PROMPT
Echo every line of the items below verbatim, leaving out the pictures.

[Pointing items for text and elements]
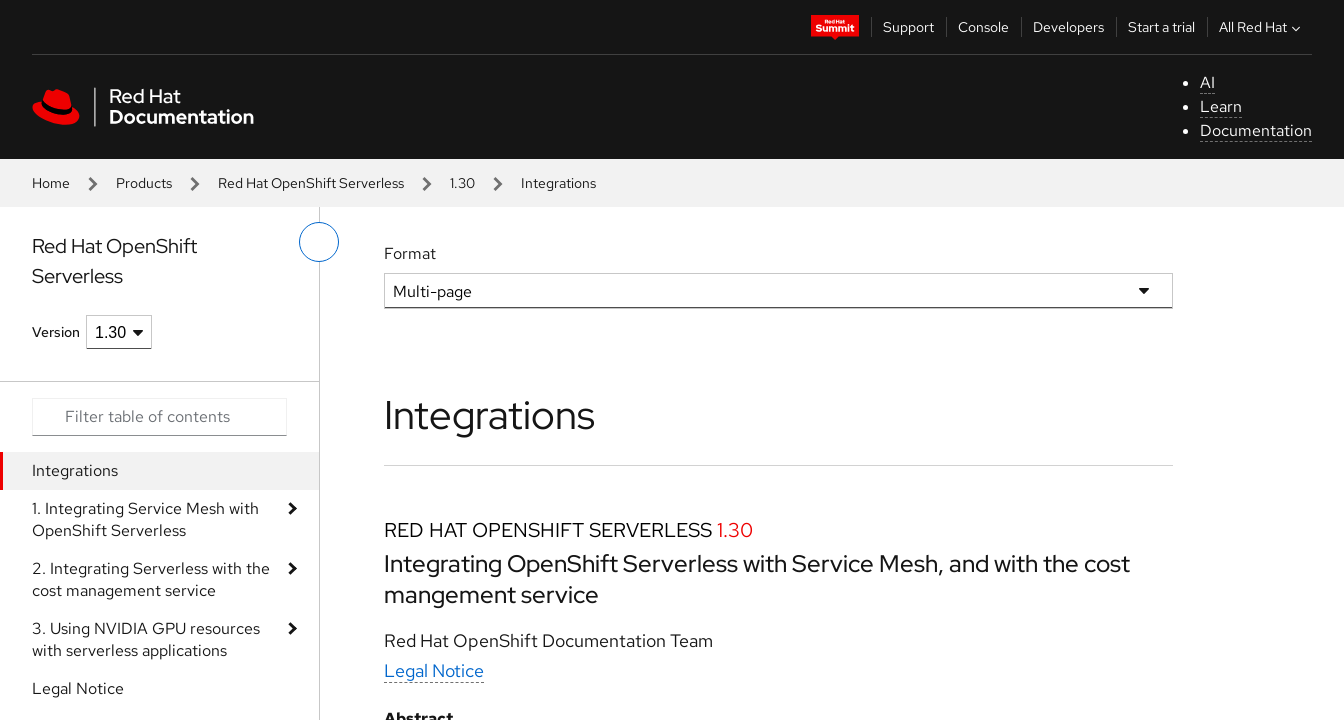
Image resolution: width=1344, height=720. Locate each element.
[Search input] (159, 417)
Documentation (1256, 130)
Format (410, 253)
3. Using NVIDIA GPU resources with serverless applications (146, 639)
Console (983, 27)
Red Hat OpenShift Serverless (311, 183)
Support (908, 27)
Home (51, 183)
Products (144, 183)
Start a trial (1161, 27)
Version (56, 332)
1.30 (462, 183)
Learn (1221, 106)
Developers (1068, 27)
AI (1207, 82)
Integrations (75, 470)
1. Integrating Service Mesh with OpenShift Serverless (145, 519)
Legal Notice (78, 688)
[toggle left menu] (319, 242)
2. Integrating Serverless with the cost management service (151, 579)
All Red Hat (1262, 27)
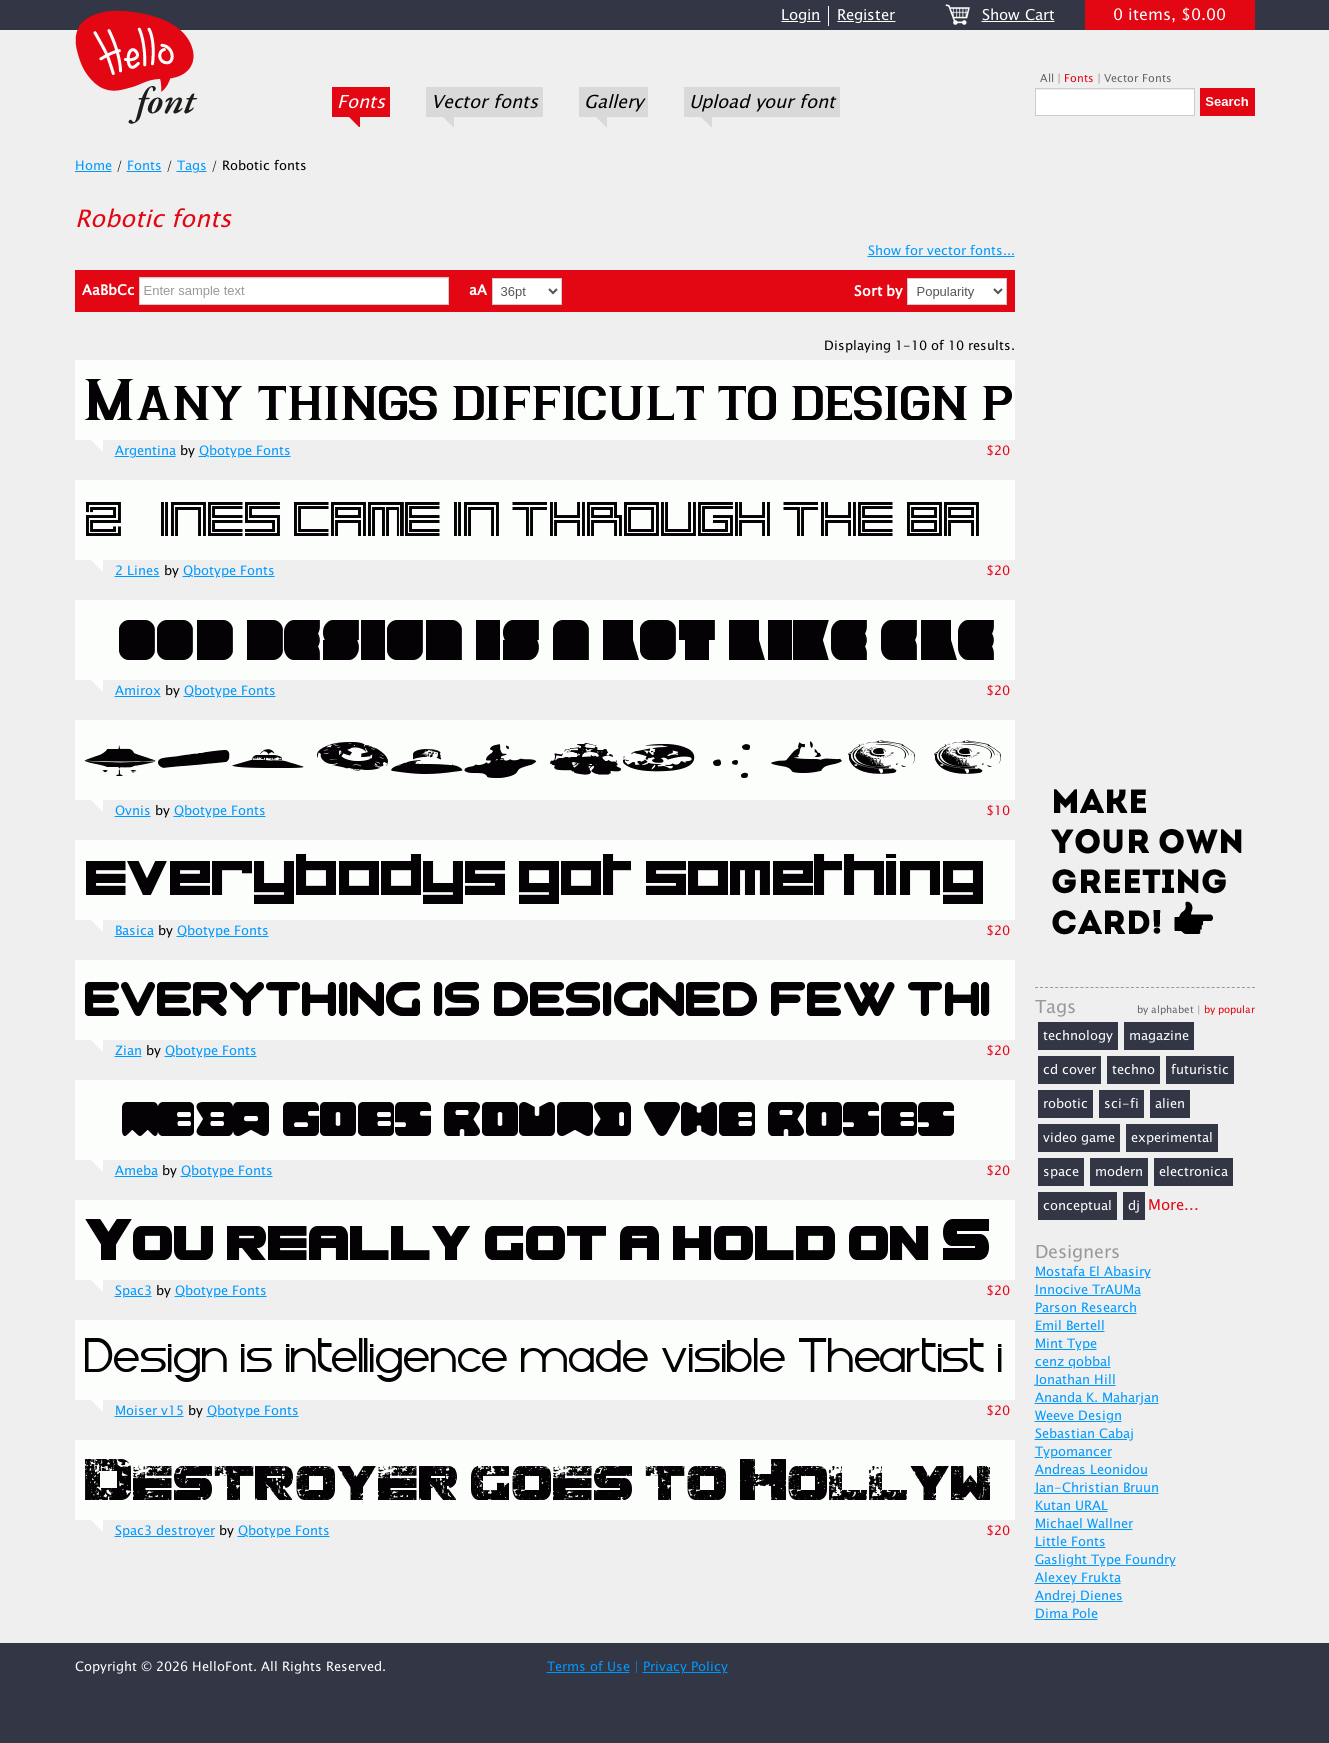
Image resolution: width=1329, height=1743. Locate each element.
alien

WRITTEN REPLY
Image resolution: width=1344, height=720. Locate each element.
[Search input] (159, 417)
Documentation (1256, 130)
Format (410, 253)
3. Using NVIDIA GPU resources with serverless applications (146, 639)
Console (983, 27)
Red Hat OpenShift Serverless (311, 183)
Support (908, 27)
Home (51, 183)
Products (144, 183)
Start a trial (1161, 27)
Version (56, 332)
1.30 (462, 183)
Learn (1221, 106)
Developers (1068, 27)
AI (1207, 82)
Integrations (75, 470)
1. Integrating Service Mesh with OpenShift Serverless (145, 519)
Legal Notice (78, 688)
[toggle left menu] (319, 242)
2. Integrating Serverless with the cost management service (151, 579)
All Red Hat (1262, 27)
Image resolution: width=1329, height=1743. Locate each element.
alien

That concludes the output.